Friday, March 13 Ethan Frome chapter 4
1. I can analyze the impact of the author’s choices regarding how to develop and relate elements of a story or drama (e.g., where a story is set, how the action is ordered, how the characters are introduced and developed).
2. I can determine two or more themes or central ideas of a text and analyze their development over the course of the text, including how they interact and build on one another to produce a complex account; provide an objective summary of the text
3. I can interpret words and phrases that are used in the text, including technical, connotative, and figurative meanings, and analyze how specific word choices shape the meaning.
Ethan Frome text link
ethan frome audio link
narrator asks Ethan to drive him to station prologue 9:30
In class: vocabulary quiz (another copy below); When you have finished, work on your thematic organizer. If time permits, we are watching a film clip taken from the prologue. (Note that at this point you should have read through chapter 4. Over the weekend, finish up your textual evidence in you graphic organizer for chapter 4. Note on Monday, you will be filling in the organizer for chapters 5/ 6/ and 7. The expectation is that by Wednesday you will have completely finished the graphic organizer!
Coming up: Read pages 77- 111(chapters 5, 6 and 7) for Monday. Make sure you are caught up on your organizer.
Getting ahead: Tues: Chapters 8 and 9
Wednesday: the afterward
Ethan Frome Vocabulary Words quiz on Friday, March 13 periods 3 and 9 only
1. sardonic: adj. Scornfully or cynically mocking; sarcastic.
2. colloquial: adj. 1. Characteristic of or appropriate to the spoken language or to writing that seeks
the effect of speech; informal. 2. Relating to conversation; conversational.
3. innocuous: adj. 1. Having no adverse effect; harmless. 2. Not likely to offend or provoke to strong
emotion; insipid.
4. reticent: adj. 1. Inclined to keep one's thoughts, feelings, and personal affairs to oneself;
Restrained or reserved in style. 3. Reluctant; unwilling.
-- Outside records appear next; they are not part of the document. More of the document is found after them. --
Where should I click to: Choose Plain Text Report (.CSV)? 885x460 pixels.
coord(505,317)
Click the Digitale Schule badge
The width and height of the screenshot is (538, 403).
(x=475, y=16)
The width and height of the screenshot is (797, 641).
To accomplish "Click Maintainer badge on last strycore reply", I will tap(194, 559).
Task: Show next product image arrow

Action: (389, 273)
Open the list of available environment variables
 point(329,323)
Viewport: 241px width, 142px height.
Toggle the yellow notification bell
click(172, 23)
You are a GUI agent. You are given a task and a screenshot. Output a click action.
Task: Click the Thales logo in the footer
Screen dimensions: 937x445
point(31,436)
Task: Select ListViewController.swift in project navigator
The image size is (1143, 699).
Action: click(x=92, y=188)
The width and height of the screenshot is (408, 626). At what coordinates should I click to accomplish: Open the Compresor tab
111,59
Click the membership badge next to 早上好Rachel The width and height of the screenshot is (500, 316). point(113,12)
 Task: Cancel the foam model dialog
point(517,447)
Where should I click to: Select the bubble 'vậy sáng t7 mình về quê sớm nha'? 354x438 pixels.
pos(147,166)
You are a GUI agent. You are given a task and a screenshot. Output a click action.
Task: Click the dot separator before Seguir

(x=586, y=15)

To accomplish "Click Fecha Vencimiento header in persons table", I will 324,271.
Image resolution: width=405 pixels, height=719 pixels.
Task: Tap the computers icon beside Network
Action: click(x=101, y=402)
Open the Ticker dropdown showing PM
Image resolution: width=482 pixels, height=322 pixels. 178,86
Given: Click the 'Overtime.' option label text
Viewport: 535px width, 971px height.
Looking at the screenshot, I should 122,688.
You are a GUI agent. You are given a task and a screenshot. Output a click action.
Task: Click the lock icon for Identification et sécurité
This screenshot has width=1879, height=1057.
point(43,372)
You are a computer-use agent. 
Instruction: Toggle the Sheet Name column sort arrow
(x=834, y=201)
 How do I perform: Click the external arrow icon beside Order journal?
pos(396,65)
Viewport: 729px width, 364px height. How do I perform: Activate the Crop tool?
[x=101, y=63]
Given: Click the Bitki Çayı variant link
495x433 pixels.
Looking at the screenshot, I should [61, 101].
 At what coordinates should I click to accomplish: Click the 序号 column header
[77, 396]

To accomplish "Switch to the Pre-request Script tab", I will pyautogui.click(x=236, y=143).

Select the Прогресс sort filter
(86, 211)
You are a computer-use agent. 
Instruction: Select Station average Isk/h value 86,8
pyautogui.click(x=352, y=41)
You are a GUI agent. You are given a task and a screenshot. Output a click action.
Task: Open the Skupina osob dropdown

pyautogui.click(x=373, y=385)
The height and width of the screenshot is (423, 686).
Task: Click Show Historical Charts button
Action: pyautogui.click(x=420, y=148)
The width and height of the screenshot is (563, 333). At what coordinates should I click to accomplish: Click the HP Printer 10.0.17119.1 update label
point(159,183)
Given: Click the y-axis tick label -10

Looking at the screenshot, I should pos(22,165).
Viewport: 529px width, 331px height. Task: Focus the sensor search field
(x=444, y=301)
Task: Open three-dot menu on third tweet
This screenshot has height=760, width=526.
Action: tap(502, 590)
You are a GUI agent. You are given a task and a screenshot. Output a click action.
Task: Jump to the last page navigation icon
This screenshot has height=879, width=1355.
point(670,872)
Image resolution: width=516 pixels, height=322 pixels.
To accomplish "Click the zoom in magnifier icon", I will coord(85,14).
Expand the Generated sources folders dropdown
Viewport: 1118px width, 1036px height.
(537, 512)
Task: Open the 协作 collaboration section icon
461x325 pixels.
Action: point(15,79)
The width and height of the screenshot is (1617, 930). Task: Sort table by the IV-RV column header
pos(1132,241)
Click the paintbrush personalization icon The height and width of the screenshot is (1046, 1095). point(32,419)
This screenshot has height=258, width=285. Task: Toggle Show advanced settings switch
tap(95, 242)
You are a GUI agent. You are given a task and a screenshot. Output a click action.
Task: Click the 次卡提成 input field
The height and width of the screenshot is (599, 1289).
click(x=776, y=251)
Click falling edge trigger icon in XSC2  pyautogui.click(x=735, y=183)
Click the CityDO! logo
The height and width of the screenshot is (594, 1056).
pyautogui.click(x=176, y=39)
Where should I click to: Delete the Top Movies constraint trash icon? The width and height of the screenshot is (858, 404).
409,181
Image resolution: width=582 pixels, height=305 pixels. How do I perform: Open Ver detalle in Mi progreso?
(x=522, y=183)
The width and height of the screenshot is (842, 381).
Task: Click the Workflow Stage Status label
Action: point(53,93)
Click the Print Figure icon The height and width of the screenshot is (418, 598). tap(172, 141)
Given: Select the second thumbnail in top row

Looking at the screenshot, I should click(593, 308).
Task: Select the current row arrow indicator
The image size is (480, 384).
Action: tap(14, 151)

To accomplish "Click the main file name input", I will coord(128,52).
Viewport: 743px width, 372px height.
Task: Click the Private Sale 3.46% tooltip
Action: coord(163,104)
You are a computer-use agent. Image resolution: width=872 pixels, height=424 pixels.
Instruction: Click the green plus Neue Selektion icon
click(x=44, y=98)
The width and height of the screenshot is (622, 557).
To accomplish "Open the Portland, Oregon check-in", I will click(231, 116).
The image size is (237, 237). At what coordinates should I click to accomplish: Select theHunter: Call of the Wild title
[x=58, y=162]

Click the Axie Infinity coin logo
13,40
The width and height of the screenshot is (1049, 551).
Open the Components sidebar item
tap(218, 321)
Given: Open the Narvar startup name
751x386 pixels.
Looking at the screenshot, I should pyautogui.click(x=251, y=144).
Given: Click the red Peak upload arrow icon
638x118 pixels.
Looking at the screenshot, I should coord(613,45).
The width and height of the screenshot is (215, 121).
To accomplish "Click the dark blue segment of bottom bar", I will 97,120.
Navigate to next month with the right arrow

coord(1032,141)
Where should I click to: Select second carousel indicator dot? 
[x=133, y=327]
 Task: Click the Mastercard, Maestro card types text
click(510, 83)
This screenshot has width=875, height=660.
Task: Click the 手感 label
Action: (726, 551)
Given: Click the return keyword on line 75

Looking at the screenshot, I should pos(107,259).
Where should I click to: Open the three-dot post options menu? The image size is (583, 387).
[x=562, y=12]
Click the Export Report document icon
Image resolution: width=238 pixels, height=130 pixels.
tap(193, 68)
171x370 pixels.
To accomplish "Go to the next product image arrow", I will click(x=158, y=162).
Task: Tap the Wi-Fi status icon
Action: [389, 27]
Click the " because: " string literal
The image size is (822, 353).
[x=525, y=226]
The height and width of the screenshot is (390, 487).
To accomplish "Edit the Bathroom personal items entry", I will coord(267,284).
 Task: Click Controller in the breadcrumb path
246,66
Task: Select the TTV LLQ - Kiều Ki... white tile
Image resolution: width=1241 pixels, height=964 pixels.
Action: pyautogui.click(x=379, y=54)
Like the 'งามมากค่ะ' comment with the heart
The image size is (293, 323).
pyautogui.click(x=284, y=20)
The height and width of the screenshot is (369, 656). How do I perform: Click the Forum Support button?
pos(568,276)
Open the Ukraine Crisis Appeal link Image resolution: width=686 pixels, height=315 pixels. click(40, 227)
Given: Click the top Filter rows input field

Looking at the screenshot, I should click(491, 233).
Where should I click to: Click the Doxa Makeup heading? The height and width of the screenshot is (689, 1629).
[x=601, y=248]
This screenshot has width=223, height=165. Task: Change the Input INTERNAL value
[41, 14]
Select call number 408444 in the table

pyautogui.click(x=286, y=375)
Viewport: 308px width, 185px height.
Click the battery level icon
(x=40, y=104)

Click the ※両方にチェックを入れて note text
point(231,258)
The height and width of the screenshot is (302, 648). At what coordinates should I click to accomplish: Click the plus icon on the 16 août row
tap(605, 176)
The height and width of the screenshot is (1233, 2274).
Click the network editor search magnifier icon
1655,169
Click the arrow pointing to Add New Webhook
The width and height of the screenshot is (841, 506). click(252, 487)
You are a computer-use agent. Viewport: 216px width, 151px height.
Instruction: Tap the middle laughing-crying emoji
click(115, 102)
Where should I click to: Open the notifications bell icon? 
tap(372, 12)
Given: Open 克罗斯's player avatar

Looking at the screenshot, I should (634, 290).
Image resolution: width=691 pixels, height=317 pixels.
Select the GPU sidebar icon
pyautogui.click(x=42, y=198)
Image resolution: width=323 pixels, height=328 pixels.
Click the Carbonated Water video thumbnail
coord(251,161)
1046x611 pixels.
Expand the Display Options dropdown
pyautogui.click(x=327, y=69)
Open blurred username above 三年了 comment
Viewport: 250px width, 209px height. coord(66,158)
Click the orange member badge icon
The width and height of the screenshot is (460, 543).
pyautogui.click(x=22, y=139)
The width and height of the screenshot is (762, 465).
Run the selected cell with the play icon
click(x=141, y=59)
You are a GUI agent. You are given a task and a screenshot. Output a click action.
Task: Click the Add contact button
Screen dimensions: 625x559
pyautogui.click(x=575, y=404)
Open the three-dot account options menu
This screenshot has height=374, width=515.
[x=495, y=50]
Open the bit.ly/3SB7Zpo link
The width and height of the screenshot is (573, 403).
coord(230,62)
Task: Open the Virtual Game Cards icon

5. poignant: adj. Keenly distressing to the mind or feelings: poignant anxiety; profoundly moving; touching: a poignant memory.
6. wraith: n. 1. An apparition of a living person that appears as a portent just before that person's
death. 2. The ghost of a dead person. 3. Something shadowy and insubstantial.
7. wistful: adj. 1. Full of wishful yearning. 2. Pensively sad; melancholy.
8. undulation: n. 1. A regular rising and falling or movement to alternating sides; movement in waves.
9. tenuous: adj. 1. Long and thin; slender: tenuous strands. 2. Having a thin consistency; dilute;
having little substance; flimsy: a tenuous argument.
10. throng: n. 1. A large group of people gathered or crowded closely together; a multitude.
throngs v.tr. 1. To crowd into; fill: commuters thronging the subway platform.2. To press in
to gather, press, or move in a throng.
11. vex: (verb) 1. To annoy, as with petty importunities; bother. 2. To cause perplexity in; puzzle.
12. laden: adj. 1. Weighed down with a load; heavy: "the warmish air, laden with the rains of those
thousands of miles of western sea" Hilaire Belloc. 2. Oppressed; burdened: laden with grief.
13. preclude: 1. To make impossible, as by action taken in advance; prevent. 2. To exclude or prevent (someone) from a given condition or activity: Modesty precludes me from accepting the honor.
14. succumb: (verb) 1. To submit to an overpowering force or yield to an overwhelming desire; give up or give in. 2. To die.
15. foist: (verb) 1. To pass off as genuine, valuable, or worthy: "I can usually tell whether a poet . . . is foisting off on us what he'd like to think is pure invention" J.D. Salinger.
2. To impose (something or someone unwanted) upon another by coercion or trickery:They had extra work foisted on them because they couldn't say no to the boss. 3. To insert fraudulently or deceitfully: foisted unfair provisions into the contract.
Chapter IV (pp. 50-64)
Ethan and Mattie are left alone, and Ethan feels excitement at the prospect of enjoying his house without Zeena. We learn more about his past. Although quiet, he had a sociable streak and enjoyed his college studies. After his forced return to Starkfield, he assumed both the burdens of the farm and his mother. In her early years his mother had been a "talker," but had become quiet and withdrawn after her illness.
The silence of his life was so oppressive that when his cousin Zeena came to nurse his mother, her chatter and efficiency made him feel he couldn't bear being alone. After the funeral, Ethan proposed to Zeena, with the intention of moving away from Starkfield to try their luck in a new and larger town. Although Zeena didn't like Starkfield, she was unwilling to be transplanted to a place where she would be unknown. Within a year of their marriage she had retreated to the security of self-imposed hypochondria and silence.